Quand l’agriculteur devient chef d’entreprise

Jacques Mathé, Economiste

Quand l’agriculteur devient chef d’entreprise

La terminologie “chef d’exploitation” désigne plus souvent un producteur agricole qu’un chef L’entreprise. Le producteur agricole est centré sur l’acte de production,sur sa maîtrise technique du pilotage d’un atelier (ou plusieurs). Ses compétences se mesurent à sa capacité à améliorer en continu la performance productive d’une production animale ou végétale.

Pour passer au stade de chef d’entreprise, le producteur doit donc muer;

Cette focalisation sur l’activité productive a été encouragée, notamment depuis les années soixante, par la division des fonctions à l’intérieur des filières agricoles et par les filets de sécurité des politiques publiques de soutien à la production. Les fonctions de logistiques et de première transformation sont déléguées à des entreprises coopératives ou à des négociants, les fonctions commerciales et de deuxième transformation à des industriels et la fonction distribution au commerce alimentaire.

Un agriculteur est avant tout un chef d’entreprise

Cette division des fonctions, qui a montré toute son efficacité, a aussi eu le défaut d’éloigner l’agriculteur de la réalité des marchés et de l’objectif final de l’entreprise : satisfaire un client.
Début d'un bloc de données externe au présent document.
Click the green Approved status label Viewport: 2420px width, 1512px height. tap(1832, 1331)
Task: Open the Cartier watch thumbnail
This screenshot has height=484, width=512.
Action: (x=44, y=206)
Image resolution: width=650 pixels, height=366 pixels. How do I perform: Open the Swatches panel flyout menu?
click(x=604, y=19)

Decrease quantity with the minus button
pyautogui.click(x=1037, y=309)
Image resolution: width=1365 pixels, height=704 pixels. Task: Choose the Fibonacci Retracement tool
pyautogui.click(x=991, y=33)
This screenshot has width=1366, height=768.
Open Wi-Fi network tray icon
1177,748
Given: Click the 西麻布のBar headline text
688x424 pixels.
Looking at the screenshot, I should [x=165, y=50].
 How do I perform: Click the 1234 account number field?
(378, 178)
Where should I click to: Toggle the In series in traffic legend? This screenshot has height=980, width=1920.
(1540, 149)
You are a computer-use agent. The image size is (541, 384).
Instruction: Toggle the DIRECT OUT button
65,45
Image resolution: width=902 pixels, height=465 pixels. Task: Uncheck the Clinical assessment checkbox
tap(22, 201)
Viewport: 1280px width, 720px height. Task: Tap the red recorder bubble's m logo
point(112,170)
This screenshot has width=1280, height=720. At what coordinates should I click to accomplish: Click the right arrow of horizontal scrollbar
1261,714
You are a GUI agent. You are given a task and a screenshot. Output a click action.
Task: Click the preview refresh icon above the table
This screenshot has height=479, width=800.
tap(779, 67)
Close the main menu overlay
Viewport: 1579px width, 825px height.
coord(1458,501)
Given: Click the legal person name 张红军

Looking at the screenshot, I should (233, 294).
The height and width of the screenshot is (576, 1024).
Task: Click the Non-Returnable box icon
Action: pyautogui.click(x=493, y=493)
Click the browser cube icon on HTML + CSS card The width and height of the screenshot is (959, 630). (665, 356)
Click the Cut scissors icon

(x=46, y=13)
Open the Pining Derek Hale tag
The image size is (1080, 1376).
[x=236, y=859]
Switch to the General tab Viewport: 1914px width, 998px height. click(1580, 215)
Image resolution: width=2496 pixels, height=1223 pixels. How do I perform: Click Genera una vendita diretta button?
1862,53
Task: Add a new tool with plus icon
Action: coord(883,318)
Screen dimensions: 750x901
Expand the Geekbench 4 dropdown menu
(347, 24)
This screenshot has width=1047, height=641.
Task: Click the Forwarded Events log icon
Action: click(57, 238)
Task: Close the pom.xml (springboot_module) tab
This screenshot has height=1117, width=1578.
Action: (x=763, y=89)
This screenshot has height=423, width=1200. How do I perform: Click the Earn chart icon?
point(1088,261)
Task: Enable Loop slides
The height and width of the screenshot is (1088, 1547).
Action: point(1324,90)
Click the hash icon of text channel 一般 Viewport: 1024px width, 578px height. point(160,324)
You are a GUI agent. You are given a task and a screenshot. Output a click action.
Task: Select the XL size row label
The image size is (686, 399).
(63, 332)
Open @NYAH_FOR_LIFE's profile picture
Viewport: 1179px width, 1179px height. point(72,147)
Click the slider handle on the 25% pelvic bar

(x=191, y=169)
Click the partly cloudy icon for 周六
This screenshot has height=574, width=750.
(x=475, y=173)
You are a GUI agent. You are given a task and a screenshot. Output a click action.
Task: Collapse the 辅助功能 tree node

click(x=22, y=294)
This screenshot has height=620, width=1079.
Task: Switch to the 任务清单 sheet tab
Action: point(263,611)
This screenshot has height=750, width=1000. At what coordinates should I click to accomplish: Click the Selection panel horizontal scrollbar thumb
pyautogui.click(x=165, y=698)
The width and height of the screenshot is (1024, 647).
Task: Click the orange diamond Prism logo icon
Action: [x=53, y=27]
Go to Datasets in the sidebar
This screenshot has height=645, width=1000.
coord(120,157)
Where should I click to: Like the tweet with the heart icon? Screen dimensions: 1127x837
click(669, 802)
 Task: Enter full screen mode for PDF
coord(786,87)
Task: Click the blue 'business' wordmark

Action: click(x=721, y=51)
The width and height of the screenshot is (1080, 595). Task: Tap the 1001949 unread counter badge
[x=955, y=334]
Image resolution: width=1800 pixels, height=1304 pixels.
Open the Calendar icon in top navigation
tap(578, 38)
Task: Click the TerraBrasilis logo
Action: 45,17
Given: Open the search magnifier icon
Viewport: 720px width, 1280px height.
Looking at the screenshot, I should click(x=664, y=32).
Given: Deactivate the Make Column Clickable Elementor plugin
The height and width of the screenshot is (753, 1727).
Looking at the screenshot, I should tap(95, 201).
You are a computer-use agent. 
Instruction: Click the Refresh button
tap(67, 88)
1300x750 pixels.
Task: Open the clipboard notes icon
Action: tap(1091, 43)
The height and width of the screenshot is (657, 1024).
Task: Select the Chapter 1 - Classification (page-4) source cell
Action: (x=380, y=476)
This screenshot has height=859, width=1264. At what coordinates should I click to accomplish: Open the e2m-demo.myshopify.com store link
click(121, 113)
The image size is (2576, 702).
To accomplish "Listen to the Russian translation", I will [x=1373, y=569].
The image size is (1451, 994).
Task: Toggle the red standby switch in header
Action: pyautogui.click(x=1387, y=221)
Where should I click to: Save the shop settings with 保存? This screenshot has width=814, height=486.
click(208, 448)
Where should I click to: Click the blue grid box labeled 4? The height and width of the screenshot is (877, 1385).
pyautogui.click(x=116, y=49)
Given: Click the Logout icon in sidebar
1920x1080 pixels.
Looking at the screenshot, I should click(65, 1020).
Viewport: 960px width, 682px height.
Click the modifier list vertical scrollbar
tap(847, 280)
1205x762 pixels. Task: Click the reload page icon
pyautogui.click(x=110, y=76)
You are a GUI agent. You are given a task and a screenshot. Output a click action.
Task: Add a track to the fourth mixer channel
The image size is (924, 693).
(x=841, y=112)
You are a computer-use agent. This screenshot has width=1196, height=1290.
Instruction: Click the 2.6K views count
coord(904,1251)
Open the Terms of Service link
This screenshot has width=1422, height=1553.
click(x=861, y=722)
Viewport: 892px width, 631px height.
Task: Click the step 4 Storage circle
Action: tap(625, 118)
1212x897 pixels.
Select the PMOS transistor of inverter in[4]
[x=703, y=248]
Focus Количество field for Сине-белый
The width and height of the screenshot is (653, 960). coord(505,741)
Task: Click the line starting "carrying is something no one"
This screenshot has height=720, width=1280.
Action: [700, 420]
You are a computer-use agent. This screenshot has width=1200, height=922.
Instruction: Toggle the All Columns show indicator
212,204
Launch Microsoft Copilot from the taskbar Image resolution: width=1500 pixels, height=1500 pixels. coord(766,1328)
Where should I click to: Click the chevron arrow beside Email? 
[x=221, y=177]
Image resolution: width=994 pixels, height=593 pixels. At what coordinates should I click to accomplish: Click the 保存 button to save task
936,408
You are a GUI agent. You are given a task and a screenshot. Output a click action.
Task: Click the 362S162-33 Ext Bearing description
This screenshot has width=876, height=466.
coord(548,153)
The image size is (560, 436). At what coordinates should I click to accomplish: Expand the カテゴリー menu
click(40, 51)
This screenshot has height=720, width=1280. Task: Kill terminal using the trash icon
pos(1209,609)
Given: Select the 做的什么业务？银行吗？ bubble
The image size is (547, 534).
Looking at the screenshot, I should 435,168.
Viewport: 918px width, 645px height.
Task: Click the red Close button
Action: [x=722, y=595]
La concentration des exploitations agricoles, la libéralisation et la segmentation des marchés, les opportunités de développement (agriculteurs qui s’approprient les fonctions autrefois déléguées en commercialisant directement leur production) font évoluer les compétences du producteur vers une fonction de chef d’entreprise. Cela nécessite de faire évoluer les missions techniques (qui sont toujours essentielles à la performance économique) vers une dimension plus stratégique,
qui impose une ouverture vers l’extérieur pour saisir des opportunités (investissements, développement, nouvelles productions…), pour allouer les moyens (financement du développement), pour mobiliser des ressources pour créer de la valeur (choix entre différentes productions en fonction de ses atouts ou contraintes). La vision stratégique permet aussi de faire les choix de partenariats et de gérer
le risque entrepreneurial.
- Quel partenaire pour chacune de mes productions ?
- Qui assurera la continuité commerciale de l’exploitation ?
- Qui est capable de valoriser au mieux mon acte de production ?
- Qui m’accompagne financièrement, à quelles conditions ?
- Avec qui partager ou déléguer la fonction travail ? : des salariés, des associés, des prestataires…

Cette question de la délégation du travail est la plupart du temps un passage obligé pour les exploitations qui connaissent un développement important. En la matière les agriculteurs ont des habitudes d’entraide, de collaboration, de partage du travail entre
producteurs mais on ne peut pas dire qu’ils soient tous familiers avec la gestion du personnel.